Stored records
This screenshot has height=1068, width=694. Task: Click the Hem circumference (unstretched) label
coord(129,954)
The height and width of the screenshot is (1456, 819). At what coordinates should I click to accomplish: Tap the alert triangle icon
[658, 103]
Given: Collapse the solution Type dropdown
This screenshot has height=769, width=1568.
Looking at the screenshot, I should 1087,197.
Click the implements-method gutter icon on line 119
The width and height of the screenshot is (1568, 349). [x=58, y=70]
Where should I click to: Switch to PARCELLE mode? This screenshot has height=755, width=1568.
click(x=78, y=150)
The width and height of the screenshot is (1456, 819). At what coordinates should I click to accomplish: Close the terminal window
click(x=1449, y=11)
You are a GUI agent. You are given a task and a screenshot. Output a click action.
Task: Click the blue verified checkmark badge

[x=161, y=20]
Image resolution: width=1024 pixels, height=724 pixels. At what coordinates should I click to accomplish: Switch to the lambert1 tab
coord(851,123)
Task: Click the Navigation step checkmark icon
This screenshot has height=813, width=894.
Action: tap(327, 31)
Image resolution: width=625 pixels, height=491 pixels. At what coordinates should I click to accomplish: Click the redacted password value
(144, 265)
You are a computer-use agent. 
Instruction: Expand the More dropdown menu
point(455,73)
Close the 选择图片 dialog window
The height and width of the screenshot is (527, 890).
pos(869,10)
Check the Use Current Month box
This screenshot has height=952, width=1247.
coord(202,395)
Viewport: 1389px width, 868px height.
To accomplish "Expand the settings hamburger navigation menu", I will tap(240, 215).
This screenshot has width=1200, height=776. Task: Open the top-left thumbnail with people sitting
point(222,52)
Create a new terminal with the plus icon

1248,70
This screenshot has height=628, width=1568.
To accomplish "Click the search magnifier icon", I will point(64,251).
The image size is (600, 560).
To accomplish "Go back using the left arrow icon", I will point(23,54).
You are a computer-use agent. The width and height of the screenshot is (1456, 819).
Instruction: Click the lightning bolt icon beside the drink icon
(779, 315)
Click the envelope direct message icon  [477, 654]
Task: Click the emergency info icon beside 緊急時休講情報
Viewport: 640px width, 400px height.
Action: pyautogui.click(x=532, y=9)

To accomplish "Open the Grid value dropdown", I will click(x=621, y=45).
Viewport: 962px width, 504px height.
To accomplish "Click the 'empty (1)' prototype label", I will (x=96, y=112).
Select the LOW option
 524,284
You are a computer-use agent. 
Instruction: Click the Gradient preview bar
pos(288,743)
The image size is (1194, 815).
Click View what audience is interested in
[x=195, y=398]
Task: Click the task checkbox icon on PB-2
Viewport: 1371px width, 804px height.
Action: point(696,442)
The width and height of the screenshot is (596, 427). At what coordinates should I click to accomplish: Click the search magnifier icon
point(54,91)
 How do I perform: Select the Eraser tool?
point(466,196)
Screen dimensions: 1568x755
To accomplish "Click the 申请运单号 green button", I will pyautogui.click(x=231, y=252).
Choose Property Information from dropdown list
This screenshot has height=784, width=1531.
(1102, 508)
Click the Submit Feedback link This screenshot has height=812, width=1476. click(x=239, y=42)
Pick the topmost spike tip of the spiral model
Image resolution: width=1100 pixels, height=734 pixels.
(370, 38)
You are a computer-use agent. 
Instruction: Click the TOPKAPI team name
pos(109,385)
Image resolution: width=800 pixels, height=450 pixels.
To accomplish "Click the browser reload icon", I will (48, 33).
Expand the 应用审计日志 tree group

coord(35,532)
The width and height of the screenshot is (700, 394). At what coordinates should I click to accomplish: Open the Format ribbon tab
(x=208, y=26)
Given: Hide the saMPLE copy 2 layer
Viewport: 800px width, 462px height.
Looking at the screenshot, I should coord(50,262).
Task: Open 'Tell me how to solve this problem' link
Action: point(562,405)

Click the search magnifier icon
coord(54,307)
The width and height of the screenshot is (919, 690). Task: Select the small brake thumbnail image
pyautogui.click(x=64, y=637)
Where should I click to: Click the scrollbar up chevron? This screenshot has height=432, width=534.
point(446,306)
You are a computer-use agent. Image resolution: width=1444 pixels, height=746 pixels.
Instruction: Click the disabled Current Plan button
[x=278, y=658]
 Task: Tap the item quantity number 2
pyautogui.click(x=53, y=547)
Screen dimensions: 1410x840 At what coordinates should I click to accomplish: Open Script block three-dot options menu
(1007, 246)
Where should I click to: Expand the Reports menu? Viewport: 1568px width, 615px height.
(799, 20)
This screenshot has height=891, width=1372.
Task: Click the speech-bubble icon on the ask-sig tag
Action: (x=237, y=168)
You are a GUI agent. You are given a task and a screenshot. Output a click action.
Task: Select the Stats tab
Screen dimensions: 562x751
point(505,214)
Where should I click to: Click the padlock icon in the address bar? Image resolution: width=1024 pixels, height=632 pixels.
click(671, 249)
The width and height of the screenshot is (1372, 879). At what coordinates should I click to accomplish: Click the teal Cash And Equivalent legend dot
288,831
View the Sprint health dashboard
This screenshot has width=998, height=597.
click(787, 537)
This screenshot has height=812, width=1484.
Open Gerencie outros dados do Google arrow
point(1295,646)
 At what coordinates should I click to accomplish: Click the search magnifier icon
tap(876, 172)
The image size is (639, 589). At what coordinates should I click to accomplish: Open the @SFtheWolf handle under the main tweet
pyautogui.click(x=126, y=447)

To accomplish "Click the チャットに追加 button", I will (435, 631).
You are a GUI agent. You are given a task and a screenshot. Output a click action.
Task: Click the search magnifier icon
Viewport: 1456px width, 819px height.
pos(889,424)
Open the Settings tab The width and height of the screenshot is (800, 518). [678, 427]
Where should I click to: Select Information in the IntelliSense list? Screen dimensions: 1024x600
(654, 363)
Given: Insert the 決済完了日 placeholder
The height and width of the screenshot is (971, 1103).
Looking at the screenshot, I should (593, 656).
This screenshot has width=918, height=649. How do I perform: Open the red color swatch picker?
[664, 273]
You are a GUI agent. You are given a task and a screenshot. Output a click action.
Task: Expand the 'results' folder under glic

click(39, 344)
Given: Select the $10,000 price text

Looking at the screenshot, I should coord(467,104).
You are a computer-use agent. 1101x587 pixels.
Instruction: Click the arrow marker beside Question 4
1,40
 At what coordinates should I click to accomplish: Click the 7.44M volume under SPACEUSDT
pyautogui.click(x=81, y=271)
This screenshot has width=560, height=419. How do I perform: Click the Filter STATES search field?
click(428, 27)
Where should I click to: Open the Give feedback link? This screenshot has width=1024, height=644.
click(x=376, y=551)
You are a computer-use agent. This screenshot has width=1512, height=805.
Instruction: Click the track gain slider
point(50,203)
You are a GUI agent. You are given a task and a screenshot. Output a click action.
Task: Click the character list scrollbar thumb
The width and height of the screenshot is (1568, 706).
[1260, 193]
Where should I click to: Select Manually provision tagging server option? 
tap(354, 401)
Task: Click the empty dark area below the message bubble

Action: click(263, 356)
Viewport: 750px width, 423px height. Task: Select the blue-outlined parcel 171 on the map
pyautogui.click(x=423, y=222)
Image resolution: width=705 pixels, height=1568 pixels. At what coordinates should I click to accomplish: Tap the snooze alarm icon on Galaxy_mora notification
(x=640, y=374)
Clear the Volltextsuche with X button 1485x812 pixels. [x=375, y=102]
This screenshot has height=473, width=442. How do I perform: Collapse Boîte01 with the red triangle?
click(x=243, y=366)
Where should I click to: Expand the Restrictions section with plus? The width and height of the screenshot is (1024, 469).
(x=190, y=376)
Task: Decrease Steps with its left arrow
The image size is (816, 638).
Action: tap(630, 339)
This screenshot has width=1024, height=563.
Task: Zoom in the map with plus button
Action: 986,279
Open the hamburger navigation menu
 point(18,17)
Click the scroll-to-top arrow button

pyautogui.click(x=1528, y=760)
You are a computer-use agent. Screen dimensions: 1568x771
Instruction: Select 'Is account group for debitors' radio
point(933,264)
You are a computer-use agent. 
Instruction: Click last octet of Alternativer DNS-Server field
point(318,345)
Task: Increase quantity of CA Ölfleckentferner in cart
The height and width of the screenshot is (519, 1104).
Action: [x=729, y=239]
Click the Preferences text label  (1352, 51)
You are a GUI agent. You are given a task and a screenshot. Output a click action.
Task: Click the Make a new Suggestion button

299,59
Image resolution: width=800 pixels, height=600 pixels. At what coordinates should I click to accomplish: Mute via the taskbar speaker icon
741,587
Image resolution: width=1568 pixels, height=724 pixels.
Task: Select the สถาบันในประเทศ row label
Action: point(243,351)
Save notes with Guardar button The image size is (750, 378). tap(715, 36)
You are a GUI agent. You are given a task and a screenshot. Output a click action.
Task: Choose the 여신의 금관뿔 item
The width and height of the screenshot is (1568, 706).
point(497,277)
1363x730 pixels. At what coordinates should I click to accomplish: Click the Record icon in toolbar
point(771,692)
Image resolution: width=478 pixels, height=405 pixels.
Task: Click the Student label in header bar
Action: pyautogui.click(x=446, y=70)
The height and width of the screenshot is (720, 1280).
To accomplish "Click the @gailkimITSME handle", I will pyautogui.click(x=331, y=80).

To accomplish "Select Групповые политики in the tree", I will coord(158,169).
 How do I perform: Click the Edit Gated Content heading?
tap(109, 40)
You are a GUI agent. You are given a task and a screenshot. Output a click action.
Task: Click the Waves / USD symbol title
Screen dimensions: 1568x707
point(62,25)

▸ **TASK REQUIREMENTS**: Pick out every line of the records above that contains the string "list". Case counts.

▸ **CORRECT ANSWER**:
Choose Property Information from dropdown list
Where should I click to: Select Information in the IntelliSense list? Screen dimensions: 1024x600
Task: Click the character list scrollbar thumb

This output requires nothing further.